◆ **YOUR TASKS**:
1. In the fact check, how many women did the WHEL cohort analysis follow?
2. Please reproduce the fact check word for word, from "Dr. Rhonda Patrick on" up to and including "the exhibits below.".

◆ **EXCERPT TO READ**:
========================

Dr. Rhonda Patrick on health: what the evidence says · JRE #901

FACT CHECK // JRE #901 // EXHIBIT LOG
THE JOE ROGAN EXPERIENCE
CLAIM CMRO15UYSTATUS: PUBLISHED
SUBJECT: HEALTH
Timestamp2:39:23
RulingNeeds Context

Not a true/false call. Every claim is logged with its sources; read the exhibits below.

// THE CLAIM · ON TAPE
women that do that, that have already had breast cancer, they reduce their breast cancer risk recurrence by like 40%
Dr. Rhonda Patrick@ 2:39:23
Watch on YouTubeJUMP TO 2:39:23

What the evidence says 01 / RECORD

The claim references a 2016 analysis of the Women's Healthy Eating and Living (WHEL) cohort study (Marinac et al., JAMA Oncology), which followed 2,413 women with early-stage breast cancer and found that fasting fewer than 13 hours per night was associated with a 36% higher hazard of breast cancer recurrence compared with fasting 13 or more hours (hazard ratio 1.36; 95% CI, 1.05-1.76). Patrick's rounded "40%" figure is a reasonably close paraphrase of that 36% figure, but the framing as women who fast longer "reduce their recurrence risk" implies a causal, protective effect that this observational, self-reported dietary data cannot establish; the study's own authors called it an exploratory, hypothesis-generating analysis, noted they did not adjust for multiple comparisons, and stated randomized trials are needed to test causality. No association was found between nightly fasting duration and breast cancer-specific mortality in the same cohort. A 2023 systematic review of intermittent fasting and breast cancer found this finding has not been replicated in other studies and concluded evidence for fasting reducing recurrence in humans remains weak and insufficient. The underlying statistic is approximately accurate, but the causal, actionable framing overstates what a single observational cohort analysis supports.

========================

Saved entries
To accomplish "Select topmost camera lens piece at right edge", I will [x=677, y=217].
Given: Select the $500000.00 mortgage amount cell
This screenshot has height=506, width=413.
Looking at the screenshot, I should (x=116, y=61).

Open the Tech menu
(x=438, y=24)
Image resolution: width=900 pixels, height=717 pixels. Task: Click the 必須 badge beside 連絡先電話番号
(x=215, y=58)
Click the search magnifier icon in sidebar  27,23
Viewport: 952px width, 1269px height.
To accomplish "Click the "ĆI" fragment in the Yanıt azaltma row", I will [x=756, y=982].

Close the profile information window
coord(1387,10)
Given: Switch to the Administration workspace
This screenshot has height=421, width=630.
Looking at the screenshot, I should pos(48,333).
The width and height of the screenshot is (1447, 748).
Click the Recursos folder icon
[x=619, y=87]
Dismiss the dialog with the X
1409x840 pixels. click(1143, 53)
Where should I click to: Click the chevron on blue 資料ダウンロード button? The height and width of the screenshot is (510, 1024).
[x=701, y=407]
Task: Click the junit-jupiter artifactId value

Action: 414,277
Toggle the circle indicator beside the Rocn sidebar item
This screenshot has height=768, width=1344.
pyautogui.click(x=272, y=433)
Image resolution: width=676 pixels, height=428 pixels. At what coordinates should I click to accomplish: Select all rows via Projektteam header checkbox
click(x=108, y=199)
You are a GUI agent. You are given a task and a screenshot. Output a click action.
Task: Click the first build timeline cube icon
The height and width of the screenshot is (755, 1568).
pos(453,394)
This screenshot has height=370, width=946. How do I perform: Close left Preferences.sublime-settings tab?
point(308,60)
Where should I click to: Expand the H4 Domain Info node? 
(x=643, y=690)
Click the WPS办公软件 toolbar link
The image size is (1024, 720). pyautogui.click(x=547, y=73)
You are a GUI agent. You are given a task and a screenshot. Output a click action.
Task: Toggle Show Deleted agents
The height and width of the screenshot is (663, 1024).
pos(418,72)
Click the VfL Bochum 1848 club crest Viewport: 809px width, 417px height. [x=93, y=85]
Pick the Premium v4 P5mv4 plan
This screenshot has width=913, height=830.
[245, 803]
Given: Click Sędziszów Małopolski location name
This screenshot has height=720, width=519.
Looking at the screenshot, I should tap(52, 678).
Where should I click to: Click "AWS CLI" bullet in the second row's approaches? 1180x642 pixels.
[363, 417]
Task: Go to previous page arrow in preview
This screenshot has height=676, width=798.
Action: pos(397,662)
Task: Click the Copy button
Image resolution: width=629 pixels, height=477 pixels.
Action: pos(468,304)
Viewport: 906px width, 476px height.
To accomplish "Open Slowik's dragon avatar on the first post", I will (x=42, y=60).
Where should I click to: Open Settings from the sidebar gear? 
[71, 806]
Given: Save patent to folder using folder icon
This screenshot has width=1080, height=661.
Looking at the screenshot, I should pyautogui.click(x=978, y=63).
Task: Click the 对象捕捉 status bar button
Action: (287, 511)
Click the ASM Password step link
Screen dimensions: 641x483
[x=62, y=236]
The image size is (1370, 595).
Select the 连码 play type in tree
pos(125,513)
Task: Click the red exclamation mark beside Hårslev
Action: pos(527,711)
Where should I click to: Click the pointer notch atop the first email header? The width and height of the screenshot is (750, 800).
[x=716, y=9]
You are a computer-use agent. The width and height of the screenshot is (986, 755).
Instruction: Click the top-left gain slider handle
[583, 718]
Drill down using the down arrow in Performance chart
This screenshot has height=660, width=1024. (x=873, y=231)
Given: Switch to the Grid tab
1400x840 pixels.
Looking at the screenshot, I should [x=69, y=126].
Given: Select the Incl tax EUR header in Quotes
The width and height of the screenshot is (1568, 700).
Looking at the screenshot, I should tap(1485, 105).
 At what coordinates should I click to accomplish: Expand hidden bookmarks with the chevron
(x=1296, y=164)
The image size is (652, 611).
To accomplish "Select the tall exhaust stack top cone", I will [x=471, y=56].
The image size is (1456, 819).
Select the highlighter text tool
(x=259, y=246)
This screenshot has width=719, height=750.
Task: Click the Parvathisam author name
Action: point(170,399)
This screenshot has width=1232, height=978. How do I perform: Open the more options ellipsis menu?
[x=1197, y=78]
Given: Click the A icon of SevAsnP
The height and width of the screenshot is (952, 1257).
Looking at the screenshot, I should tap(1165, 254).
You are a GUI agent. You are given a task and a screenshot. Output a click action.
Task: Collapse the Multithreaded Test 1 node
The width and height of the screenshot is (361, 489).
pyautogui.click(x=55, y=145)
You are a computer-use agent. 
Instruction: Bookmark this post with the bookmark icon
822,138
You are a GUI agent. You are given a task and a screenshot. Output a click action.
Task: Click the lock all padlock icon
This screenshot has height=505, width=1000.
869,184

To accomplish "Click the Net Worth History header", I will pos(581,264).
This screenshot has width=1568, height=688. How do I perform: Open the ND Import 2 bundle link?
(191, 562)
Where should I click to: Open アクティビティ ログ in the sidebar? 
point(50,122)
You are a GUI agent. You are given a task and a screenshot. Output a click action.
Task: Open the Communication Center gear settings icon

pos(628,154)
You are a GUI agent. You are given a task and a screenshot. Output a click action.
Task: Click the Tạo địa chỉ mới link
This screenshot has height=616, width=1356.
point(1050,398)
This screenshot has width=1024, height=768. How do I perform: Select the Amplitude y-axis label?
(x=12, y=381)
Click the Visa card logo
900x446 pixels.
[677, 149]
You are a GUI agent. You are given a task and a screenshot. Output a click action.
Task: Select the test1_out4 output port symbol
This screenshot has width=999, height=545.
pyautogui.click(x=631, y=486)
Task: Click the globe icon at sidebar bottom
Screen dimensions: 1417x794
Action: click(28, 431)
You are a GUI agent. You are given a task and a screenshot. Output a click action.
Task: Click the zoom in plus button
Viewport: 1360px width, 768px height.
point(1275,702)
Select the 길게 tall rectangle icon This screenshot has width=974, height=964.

========================

◆ **EXERCISE RESPONSES**:
1. 2,413 women with early-stage breast cancer.

2.
Dr. Rhonda Patrick on health: what the evidence says · JRE #901

FACT CHECK // JRE #901 // EXHIBIT LOG
THE JOE ROGAN EXPERIENCE
CLAIM CMRO15UYSTATUS: PUBLISHED
SUBJECT: HEALTH
Timestamp2:39:23
RulingNeeds Context

Not a true/false call. Every claim is logged with its sources; read the exhibits below.